> Records contained in a dataset
◆ ◆ ◆ ◆
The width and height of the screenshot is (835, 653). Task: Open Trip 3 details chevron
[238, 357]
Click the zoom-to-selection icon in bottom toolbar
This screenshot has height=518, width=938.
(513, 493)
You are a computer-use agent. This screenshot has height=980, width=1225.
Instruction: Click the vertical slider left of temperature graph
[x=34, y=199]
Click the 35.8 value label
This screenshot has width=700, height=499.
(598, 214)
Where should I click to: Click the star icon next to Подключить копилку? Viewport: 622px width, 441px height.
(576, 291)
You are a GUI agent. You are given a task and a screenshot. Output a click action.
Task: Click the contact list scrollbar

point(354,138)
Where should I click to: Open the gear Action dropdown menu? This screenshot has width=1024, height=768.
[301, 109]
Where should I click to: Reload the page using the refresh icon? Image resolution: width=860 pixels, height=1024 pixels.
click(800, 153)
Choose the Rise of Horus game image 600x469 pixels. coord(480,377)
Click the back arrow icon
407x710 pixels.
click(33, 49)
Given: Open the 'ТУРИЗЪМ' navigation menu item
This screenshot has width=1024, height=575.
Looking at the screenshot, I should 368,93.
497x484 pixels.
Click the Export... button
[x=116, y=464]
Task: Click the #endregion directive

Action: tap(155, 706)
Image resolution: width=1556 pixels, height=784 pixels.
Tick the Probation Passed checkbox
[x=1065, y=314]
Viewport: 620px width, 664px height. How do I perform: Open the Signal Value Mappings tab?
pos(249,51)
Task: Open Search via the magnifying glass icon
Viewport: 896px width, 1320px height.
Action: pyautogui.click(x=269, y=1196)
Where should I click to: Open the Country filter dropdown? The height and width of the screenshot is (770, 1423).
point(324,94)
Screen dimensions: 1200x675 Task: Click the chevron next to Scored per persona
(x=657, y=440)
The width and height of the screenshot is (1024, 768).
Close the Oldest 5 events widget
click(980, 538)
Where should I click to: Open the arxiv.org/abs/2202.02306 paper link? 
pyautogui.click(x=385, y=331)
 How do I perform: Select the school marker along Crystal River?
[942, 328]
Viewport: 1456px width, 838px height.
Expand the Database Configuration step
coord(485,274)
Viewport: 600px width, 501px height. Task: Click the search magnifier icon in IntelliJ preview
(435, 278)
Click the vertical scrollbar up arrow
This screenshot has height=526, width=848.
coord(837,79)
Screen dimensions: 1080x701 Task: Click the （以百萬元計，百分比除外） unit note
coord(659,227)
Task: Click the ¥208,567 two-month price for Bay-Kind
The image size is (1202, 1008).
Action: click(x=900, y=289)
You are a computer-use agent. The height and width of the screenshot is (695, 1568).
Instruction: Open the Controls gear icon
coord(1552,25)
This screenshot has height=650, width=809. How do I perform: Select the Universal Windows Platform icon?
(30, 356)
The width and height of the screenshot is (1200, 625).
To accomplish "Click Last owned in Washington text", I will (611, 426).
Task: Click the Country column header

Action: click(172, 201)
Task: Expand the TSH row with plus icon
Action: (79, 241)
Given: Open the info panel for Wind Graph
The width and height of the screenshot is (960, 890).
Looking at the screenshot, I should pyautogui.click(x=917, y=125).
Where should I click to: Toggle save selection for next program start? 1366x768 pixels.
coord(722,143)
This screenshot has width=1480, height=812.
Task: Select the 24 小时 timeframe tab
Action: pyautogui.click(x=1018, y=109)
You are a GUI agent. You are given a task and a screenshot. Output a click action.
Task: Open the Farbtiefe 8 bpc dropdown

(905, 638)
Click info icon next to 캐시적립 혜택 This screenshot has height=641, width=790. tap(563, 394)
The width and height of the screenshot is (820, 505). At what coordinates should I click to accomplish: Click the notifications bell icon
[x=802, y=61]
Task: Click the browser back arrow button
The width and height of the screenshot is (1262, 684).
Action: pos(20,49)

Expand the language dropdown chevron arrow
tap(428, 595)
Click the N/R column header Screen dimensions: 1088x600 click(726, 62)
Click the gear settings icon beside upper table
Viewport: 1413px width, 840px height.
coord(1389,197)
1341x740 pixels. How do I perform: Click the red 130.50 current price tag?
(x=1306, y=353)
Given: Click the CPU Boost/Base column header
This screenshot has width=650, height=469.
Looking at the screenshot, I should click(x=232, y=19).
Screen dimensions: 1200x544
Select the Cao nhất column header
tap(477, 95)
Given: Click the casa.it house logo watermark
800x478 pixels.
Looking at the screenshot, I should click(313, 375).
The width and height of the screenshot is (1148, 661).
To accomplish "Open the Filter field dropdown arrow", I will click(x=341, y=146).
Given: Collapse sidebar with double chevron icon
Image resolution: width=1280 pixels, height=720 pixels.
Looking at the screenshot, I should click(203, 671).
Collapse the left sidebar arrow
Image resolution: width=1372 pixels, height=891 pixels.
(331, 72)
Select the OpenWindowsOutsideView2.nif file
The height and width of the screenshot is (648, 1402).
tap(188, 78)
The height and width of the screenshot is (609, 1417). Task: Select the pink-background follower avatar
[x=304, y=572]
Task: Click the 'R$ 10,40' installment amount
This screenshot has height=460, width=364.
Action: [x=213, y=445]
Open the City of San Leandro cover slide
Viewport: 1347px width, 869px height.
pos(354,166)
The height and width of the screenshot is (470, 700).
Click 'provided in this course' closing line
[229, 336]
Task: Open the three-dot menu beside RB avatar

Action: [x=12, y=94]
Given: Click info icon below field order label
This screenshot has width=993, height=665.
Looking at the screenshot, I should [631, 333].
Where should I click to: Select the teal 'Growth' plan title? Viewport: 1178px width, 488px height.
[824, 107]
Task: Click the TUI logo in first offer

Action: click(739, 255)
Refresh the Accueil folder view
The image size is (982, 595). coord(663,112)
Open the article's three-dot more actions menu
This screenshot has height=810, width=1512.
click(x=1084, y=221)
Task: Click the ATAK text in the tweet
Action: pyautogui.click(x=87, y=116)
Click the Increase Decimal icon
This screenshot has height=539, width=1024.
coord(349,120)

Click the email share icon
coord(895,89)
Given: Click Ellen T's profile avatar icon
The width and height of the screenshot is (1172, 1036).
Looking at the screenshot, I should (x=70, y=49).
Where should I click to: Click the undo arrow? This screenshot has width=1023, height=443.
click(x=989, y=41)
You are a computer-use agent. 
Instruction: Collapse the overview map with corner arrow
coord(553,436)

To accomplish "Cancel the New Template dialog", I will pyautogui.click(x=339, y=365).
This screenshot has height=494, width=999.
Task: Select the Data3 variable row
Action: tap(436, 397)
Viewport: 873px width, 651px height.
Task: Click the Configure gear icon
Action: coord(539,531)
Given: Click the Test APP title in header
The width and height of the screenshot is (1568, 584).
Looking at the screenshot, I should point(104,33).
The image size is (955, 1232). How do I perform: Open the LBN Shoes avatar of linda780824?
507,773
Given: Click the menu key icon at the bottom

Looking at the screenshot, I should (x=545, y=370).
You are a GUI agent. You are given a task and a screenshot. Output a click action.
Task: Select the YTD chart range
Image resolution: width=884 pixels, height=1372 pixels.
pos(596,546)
◆ ◆ ◆ ◆
> TASK OBJECTIVE
Show me every line of the entries above that holds "label".

> ANSWER TO THE PROBLEM
Click the 35.8 value label
Given: Click info icon below field order label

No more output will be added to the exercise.